ART wraps up their Second Stage's inaugural season with a "lesser Sondheim" (if there is such a thing), the strange and compelling Assassins, a musical about presidential assassinations. Assassins introduces the audience to nine historical characters, all of whom at some point attempted to kill a president. Through a disjointed series of songs and vignettes, the piece explores their individual motivations, and how the actions of these "historical footnotes" fit into the bigger picture of American identity.

John Wilkes Booth, the granddaddy of presidential assassins, opens the show by distributing guns to each of the would-be assassins, from Leon Czolgosz to John Hinckley Jr. The assassins are presented as an oddly likeable bunch: misguided, maybe, but quirky, driven by desire for fame, or power, or (in Hinckley's case) Jodie Foster. After the guns have been doled out, the assassins are off to do their dirty work.

Booth (overplayed, to excellent effect, by Kirk Mouser) seems to act as the driving force behind the assassinations. A failed actor, he represents the seething resentments that accrue when the American dream goes unrealized. When Booth offs Lincoln, he sets a precedent for future All-American Losers: Can't be the president? Kill the president.
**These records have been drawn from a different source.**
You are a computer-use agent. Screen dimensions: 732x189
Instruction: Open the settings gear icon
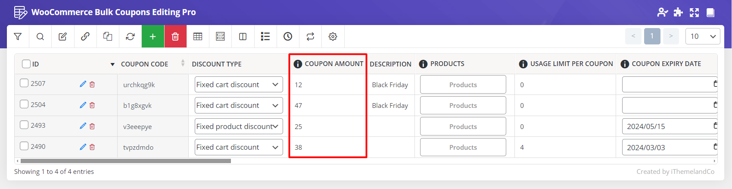(333, 37)
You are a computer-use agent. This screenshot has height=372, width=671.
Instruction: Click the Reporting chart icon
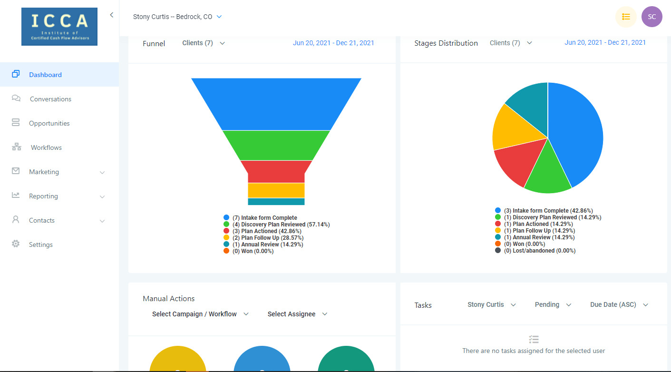pyautogui.click(x=16, y=196)
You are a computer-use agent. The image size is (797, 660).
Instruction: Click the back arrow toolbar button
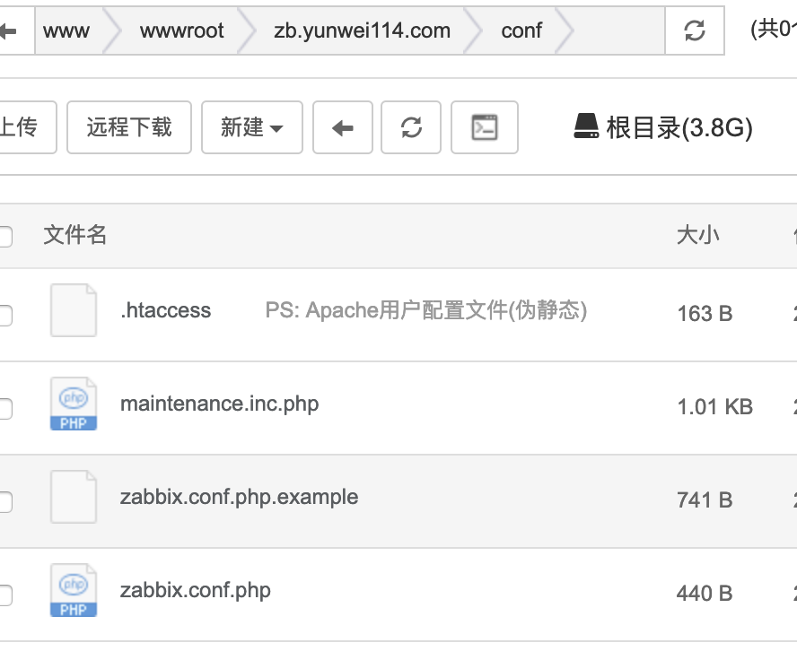pyautogui.click(x=342, y=128)

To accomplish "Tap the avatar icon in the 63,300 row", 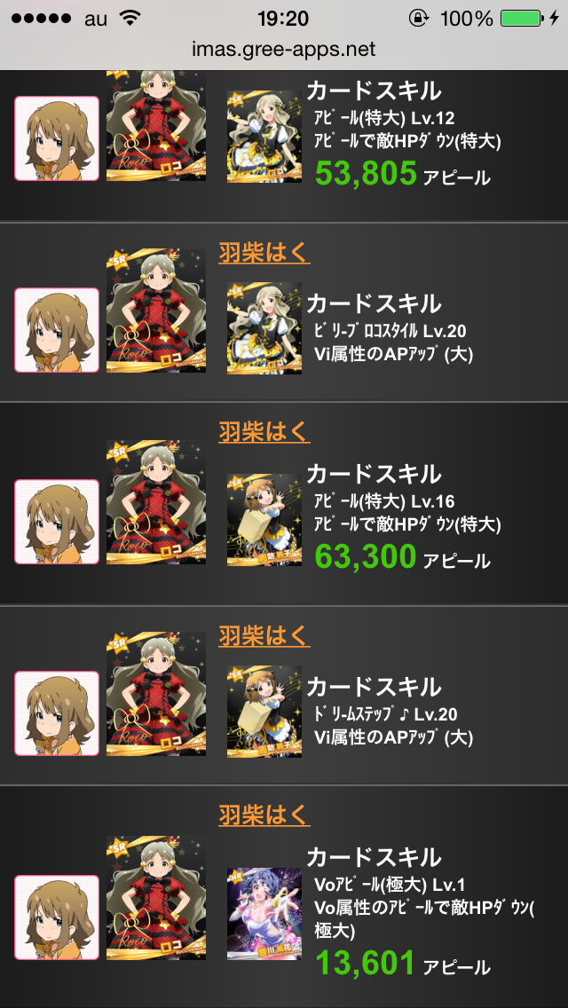I will tap(57, 522).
Booth's counterpoint in the play is Wade McCollum as the chipper "Balladeer," who narrates much of the action in a holier-than-thou singsong. It's sort of perverse, then, and all the more affecting, when at the end of the play the Balladeer unbuttons his nice white shirt and reveals himself as Lee Harvey Oswald. Oswald is joined in the Texas School Book Depository by the entire panoply of assassins, both past and future, who incite him to shoot Kennedy, and by doing so score some important victory over the American Dream.

Stephen Sondheim's score sounds a lot like a Sousa March colliding with a circus. The frenetic score, performed here by live musicians from a perch overlooking the stage, is at once foreign and familiar, lending the proceedings a hallucinatory air—but unfortunately, ART's acoustics were problematic, making it difficult to hear some of the words.

At times, watching the show felt like being assaulted: by the too-loud music, by frequent gunshots, by the relentless, often irritating self-justifications of the characters. But this is the point; this desperate, noisy grasping at success and spectacle. These people are the American dream turned inside out, and Assassins ain't pretty. It is, however, a polished, well-executed, and affecting production—and if it leaves you feeling shaken, or a little bit drained, so much the better.